## Problems:
[1] Please transcribe the part of the branch-prediction problem set that opens with the words containing "What is the speedup for the *always" and closes with "the *global* predictor?".
[2] Decide whether each statement below agrees with the branch-prediction problem set, and give yes or no with the words from that text that settle it, quoted exactly.
(a) Eighty percent of executed conditional branch instructions are loop-back branches that a dynamic predictor always predicts correctly.
(b) The program transformation replaces a conditional branch instruction with a SUB instruction.
(c) The program transformation can be applied to every branch instruction executed in the program.
[3] Write the next part of the branch-prediction problem set, picking up after its final sentence.

What is the branch misprediction penalty (in terms of cycles)? In other words, how many cycles are added to the execution time if we have a branch misprediction instead of a correct prediction.

Assume the processor and predictors described in Problem 1.

For an 'always taken' branch predictor, what is the CPI achieved by the processor?

Assume the processor and predictors described in Problem 1.

For an 'always not taken' branch predictor, what is the CPI achieved by the processor?

Assume the processor and predictors described in Problem 1.

For a 2-bit branch predictor, what is the CPI achieved by the processor?

Assume the processor and predictors described in Problem 1.

For a global branch predictor, what is the CPI achieved by the processor?

Assume the processor and predictors described in Problem 1.

For a tournament branch predictor, what is the CPI achieved by the processor?

Assume the processor and predictors described in Problem 1.

Some branch instructions are much more predictable than others. If we know that 80% of all executed conditional branch instructions are easy-to-predict loop-back branches that are always predicted correctly by a dynamic predictor, what is the accuracy of the *dynamic* predictor on the remaining 20% of conditional branch instructions if a 2-bit predictor is used?

Assume the processor and predictors described in Problem 1. Assume branch instructions are as predictable as described in Problem 7.

What is the accuracy of the dynamic predictor on the remaining 20% of conditional branch instructions if a *global* predictor is used?

Assume the processor and predictors described in Problem 1. Assume branch instructions are as predictable as described in Problem 7.

What is the accuracy of the dynamic predictor on the remaining 20% of conditional branch instructions if a *tournament* predictor is used?

Assume the processor and predictors described in Problem 1.

For each of these branch predictors, what speedup would be achieved if we apply a program transformation that replaces a conditional branch instruction with an ADD instruction, but can only be applied to half of the branch instructions executed in this program? Note: assume that correctly and incorrectly predicted instructions have the same chance of being replaced during this program transformation.

What is the speedup for the *always taken* predictor?

Assume the processor and predictors described in Problem 1. Assume the program transformation described in Problem 10.

What is the speedup for the *global* predictor?

## Records supplied:
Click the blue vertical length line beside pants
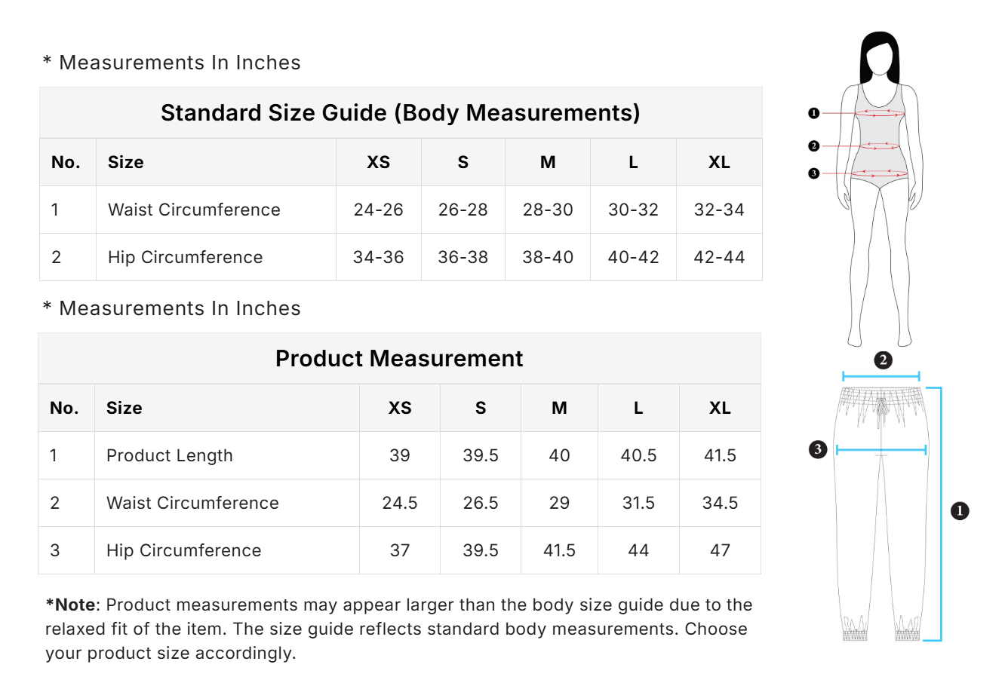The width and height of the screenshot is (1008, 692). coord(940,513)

==

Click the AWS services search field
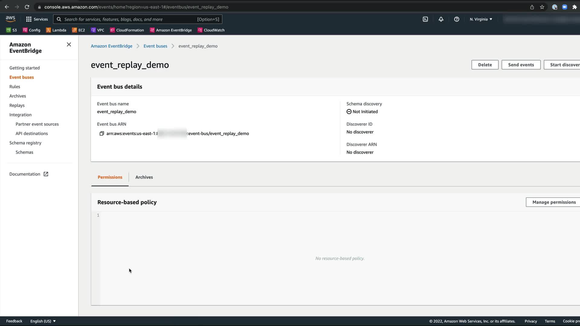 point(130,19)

## Expected responses:
[1]
What is the speedup for the *always taken* predictor?

Assume the processor and predictors described in Problem 1. Assume the program transformation described in Problem 10.

What is the speedup for the *global* predictor?

[2]
(a) Yes: "80% of all executed conditional branch instructions are easy-to-predict loop-back branches that are always predicted correctly by a dynamic predictor"
(b) No: "replaces a conditional branch instruction with an ADD instruction"
(c) No: "can only be applied to half of the branch instructions executed in this program"

[3]
Assume the processor and predictors described in Problem 1. Assume the program transformation described in Problem 10.

What is the speedup for the *always not taken* predictor?

Assume the processor and predictors described in Problem 1. Assume the program transformation described in Problem 10.

What is the speedup for the *tournament* predictor?

What is the speedup for the *2-bit* predictor?

Assume the processor and predictors described in Problem 1.

For each of these branch predictors, what speedup would be achieved if we apply a program transformation that replaces a conditional branch instruction with two ADD instructions, but can only be applied to half of the branch instructions executed in this program?

What is the speedup for the *always taken* predictor?

Instructor notes: There are two separate issues here.

1) Can we use the CPI alone to compute the speedup if the program changes?

2) How do we compute the speedup in this problem?

Assume the processor and predictors described in Problem 1. Assume the program transformation described in Problem 15.

What is the speedup for the *global* predictor?

Instructor notes: IF clock cycle time stays the same AND IF the instructions that get executed are exactly the same instructions, THEN we can use CPI to compute the speedup. In this case the instructions are not exactly the same, so CPI alone gives an incorrect speedup.

Assume the processor and predictors described in Problem 1. Assume the program transformation described in Problem 15.

What is the speedup for the *always not taken* predictor?

Assume the processor and predictors described in Problem 1. Assume the program transformation described in Problem 15.

What is the speedup for the *tournament* predictor?

What is the speedup for the *2-bit* predictor?